*YOUR INSTRUCTIONS*: The lines to retype are the one with "Share the 8月9日 tweet" and all that follow it to the end of the entries below; copy them exactly and nothing else.

____ DATA SHOWN

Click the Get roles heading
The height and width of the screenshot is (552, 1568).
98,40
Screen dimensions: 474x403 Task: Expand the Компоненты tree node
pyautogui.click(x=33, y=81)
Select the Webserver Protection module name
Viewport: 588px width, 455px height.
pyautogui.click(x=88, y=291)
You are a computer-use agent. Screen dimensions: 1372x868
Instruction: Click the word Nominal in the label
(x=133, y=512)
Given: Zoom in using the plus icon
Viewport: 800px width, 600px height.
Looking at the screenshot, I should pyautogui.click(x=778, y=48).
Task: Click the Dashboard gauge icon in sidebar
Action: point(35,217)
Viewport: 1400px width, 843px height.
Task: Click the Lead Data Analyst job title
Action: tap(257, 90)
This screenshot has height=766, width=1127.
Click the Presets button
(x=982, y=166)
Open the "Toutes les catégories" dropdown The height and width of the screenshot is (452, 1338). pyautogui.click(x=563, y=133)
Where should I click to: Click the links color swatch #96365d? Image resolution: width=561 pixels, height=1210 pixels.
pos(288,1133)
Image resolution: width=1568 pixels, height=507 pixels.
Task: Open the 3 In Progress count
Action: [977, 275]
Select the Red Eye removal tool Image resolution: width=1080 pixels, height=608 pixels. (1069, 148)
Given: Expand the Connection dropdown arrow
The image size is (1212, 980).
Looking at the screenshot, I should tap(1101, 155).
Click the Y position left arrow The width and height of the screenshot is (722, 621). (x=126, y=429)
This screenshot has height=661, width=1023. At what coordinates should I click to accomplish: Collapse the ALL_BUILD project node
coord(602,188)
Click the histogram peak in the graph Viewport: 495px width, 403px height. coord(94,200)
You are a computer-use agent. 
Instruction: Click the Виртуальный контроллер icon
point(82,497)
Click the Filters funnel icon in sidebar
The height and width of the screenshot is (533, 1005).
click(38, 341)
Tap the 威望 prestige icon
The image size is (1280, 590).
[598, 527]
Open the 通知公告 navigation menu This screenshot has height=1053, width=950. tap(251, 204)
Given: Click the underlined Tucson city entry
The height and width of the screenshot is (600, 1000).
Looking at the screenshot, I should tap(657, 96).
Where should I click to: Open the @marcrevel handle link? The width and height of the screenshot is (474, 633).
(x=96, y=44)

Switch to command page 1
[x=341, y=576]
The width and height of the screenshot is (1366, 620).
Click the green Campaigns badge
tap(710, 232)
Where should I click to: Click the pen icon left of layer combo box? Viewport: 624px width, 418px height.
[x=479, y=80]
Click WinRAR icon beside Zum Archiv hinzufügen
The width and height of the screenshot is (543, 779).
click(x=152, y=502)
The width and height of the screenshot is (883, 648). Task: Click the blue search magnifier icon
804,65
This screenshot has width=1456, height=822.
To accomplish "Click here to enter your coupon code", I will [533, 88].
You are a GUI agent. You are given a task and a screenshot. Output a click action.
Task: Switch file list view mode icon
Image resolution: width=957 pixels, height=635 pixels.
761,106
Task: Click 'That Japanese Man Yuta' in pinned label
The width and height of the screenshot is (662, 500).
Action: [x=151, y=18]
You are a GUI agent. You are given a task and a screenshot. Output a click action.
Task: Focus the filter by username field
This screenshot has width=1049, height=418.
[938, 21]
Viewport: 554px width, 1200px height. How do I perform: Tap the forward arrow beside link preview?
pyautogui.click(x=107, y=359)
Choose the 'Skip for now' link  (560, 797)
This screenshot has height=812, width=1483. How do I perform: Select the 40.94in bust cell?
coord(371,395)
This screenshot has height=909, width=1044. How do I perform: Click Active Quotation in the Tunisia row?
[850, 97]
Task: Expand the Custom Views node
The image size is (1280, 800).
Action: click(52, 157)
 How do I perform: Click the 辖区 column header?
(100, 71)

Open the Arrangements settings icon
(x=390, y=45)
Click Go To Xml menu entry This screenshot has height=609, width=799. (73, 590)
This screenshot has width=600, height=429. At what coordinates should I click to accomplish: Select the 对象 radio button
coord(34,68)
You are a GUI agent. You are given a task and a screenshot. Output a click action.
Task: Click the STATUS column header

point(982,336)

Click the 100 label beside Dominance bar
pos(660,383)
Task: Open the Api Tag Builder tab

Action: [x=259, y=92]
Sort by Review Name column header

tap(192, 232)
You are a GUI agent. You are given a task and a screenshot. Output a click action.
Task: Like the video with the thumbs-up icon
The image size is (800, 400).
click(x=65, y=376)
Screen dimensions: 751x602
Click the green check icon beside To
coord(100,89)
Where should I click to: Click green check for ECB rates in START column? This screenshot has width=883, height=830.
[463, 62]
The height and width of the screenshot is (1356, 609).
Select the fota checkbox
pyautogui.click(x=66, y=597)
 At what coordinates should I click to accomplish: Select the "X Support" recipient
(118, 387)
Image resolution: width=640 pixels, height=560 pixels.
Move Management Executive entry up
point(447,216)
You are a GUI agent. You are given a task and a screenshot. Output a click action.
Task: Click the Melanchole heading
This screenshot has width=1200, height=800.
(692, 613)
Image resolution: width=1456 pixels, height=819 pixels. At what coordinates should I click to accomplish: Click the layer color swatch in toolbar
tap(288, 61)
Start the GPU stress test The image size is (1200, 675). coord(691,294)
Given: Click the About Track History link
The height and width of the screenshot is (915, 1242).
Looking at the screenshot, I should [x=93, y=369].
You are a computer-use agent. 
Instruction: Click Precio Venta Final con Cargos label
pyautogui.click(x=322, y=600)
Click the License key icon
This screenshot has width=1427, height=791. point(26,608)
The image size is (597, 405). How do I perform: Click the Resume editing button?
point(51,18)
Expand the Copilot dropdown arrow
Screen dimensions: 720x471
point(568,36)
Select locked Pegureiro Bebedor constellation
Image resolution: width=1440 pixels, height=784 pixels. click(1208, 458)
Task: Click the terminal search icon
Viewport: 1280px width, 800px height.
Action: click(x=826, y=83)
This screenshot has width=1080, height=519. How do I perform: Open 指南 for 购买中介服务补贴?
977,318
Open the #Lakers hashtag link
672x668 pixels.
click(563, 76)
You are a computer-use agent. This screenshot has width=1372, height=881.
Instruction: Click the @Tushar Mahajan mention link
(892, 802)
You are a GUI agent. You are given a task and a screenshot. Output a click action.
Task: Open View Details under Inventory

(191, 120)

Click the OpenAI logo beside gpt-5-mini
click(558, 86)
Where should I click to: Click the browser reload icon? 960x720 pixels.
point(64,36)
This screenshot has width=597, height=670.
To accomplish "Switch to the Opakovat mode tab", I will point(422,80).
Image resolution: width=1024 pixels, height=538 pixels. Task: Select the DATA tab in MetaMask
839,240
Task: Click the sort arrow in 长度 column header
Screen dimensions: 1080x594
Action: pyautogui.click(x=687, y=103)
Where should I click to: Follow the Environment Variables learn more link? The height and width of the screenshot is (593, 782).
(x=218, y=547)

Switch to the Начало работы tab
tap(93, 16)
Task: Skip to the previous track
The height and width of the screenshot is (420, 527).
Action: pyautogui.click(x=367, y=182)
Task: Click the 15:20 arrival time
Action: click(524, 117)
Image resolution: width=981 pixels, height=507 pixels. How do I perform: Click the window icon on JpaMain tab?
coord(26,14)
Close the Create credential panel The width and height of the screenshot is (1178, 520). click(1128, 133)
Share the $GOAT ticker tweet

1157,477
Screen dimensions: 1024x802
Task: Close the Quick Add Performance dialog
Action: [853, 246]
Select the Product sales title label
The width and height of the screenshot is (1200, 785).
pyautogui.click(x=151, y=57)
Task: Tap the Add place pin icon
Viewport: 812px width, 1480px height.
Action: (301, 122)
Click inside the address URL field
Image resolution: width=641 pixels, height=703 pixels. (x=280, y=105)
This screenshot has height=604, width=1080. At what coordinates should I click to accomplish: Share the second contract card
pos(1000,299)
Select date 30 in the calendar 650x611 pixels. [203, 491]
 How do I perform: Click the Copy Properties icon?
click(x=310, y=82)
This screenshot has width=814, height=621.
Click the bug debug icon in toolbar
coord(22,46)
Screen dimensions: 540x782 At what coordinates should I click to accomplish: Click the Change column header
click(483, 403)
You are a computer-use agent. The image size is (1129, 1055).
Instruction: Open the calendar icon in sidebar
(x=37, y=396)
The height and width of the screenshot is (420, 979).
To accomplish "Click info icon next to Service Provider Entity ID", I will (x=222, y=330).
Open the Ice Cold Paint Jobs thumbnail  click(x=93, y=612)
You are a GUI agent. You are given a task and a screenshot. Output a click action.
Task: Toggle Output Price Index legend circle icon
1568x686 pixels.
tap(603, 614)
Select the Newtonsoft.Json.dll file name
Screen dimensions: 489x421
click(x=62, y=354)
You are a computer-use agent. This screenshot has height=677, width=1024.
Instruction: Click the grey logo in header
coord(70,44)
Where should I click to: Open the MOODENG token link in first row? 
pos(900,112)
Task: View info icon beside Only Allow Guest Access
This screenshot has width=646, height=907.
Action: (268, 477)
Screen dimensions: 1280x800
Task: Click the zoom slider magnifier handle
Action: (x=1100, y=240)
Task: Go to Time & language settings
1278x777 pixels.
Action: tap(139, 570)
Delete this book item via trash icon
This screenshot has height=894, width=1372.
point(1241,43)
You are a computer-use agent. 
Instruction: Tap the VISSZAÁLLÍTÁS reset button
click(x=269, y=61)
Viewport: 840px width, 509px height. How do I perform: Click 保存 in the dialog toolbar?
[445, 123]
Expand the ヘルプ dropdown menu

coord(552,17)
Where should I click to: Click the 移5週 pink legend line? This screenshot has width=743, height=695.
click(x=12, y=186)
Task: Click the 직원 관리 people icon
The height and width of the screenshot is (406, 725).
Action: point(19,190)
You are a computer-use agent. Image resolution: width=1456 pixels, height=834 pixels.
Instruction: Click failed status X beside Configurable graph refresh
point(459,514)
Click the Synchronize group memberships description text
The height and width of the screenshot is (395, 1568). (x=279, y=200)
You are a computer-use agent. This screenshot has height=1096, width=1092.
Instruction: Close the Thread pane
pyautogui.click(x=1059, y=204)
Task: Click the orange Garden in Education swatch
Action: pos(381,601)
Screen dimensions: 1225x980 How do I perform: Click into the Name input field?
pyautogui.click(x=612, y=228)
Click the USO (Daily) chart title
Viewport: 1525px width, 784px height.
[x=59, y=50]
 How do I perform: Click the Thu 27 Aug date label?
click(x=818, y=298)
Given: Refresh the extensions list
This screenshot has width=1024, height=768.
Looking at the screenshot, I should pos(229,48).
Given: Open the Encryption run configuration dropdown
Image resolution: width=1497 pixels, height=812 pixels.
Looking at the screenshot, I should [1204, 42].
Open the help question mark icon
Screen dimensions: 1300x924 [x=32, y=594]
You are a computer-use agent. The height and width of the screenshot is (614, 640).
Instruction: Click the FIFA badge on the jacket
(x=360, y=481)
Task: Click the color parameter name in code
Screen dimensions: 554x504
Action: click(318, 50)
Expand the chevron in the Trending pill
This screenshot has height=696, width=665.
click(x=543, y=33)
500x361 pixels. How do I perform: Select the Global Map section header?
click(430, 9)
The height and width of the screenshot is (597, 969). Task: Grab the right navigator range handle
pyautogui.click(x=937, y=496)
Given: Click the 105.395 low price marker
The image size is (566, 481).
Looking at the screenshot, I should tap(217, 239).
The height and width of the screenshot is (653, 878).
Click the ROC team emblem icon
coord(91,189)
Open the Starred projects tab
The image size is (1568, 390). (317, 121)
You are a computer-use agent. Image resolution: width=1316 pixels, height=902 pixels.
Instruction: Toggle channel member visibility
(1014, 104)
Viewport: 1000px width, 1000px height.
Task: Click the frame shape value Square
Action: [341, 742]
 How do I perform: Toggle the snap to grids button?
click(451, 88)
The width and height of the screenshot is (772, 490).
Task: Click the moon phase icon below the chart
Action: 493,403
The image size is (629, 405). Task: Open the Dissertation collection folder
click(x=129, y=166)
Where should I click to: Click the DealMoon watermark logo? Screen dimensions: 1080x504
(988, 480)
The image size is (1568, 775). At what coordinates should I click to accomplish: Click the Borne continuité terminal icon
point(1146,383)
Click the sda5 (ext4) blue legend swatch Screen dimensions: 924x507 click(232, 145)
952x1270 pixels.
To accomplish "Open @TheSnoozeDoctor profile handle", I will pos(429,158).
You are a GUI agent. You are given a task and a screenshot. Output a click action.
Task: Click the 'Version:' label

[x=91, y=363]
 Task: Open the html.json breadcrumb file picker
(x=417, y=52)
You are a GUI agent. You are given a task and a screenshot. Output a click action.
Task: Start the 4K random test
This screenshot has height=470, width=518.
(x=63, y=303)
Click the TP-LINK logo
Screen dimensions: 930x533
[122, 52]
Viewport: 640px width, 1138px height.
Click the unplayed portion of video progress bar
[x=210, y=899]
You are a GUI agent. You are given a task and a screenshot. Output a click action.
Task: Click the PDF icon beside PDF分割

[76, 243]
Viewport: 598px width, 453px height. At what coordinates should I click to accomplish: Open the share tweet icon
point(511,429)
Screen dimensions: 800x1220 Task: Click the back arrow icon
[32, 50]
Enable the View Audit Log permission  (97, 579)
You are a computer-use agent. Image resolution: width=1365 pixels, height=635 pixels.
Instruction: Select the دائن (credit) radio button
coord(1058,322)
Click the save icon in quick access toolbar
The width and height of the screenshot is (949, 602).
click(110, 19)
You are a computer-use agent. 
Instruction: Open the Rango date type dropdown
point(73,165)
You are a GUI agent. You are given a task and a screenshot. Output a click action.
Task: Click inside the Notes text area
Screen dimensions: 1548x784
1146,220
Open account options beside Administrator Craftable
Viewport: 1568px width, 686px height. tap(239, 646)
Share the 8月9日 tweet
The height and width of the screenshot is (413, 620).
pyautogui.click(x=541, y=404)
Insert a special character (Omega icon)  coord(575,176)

________

*SOLUTION FOR THIS EXERCISE*:
Share the 8月9日 tweet
The height and width of the screenshot is (413, 620).
pyautogui.click(x=541, y=404)
Insert a special character (Omega icon)  coord(575,176)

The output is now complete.